Клонило в сон. Шаги по шоссе за окном были слышны так далеко, что было понятно, какая уже глубокая ночь. На стене ударили часы.
— Часы путаются, — Трофимыч прикрыл форточку.
В то время, как упало два удара, стрелки показывали только половину. Трофимыч взглянул на стенку ниже часов и добавил:
— Барометр, — ударяя на последнем слоге, — барометр тоже путается.
Барометр, темно-зеленый от древности, ничего не показывал. Его обессилевшая стрелка поникла и, казалось, предвещает ураган.

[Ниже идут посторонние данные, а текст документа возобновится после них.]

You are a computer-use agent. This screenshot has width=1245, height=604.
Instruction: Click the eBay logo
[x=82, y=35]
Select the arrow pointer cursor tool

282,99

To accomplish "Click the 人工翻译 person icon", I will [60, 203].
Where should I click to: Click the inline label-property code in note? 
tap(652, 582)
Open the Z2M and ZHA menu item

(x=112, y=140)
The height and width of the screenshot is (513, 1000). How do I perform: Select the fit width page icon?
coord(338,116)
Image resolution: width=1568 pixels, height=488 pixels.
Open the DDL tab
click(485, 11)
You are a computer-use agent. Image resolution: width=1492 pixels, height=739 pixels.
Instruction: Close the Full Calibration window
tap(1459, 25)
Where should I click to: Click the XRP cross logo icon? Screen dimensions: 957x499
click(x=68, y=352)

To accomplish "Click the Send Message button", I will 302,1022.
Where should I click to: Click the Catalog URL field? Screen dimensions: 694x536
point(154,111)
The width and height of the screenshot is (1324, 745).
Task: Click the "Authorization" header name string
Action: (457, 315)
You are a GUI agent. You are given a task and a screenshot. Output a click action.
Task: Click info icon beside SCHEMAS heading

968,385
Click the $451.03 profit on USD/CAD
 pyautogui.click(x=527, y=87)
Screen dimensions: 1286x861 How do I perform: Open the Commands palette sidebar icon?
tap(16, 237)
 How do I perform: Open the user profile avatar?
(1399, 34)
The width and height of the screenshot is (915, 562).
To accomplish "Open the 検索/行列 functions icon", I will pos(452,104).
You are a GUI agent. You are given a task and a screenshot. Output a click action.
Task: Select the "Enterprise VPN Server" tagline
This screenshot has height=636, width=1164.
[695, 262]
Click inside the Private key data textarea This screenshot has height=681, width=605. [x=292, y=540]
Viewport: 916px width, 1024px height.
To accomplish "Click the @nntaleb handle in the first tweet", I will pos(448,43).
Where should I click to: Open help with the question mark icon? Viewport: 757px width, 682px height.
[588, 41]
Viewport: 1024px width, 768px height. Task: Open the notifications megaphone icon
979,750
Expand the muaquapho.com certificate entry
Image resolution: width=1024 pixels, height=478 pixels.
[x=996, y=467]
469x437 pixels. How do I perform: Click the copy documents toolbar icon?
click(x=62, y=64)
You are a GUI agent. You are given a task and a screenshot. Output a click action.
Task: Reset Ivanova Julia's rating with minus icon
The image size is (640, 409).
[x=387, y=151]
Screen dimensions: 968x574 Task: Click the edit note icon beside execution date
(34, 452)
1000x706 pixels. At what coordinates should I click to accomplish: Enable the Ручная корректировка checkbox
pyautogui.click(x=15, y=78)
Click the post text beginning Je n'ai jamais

Пыльный кот прыгнул на остывшую плиту, прошел мимо чугунов, поднялся на задние лапы и сунул голову в ведро. Забулькало.
Часы продолжали отсчитывать время. Шаги больше не стучали. Пошевеливался хвост и на выгнутом загривке шерсть.
— Коташа пьет, — курил Трофимыч.
— А ментик… ментик носили все?
— В точности так.
— В Боснии, — сидя на кровати, стягивал сапоги Трофимыч, — ночи тоже темные.
При слове «Босния» старик должен был продолжать: «Мы стояли на реке Спреча у местечка Маглай».
Трофимыч помнил сразу все, что знал. Я слышал его рассказы и ждал, что сегодня вечером или завтра в дороге он по тому или иному поводу их повторит.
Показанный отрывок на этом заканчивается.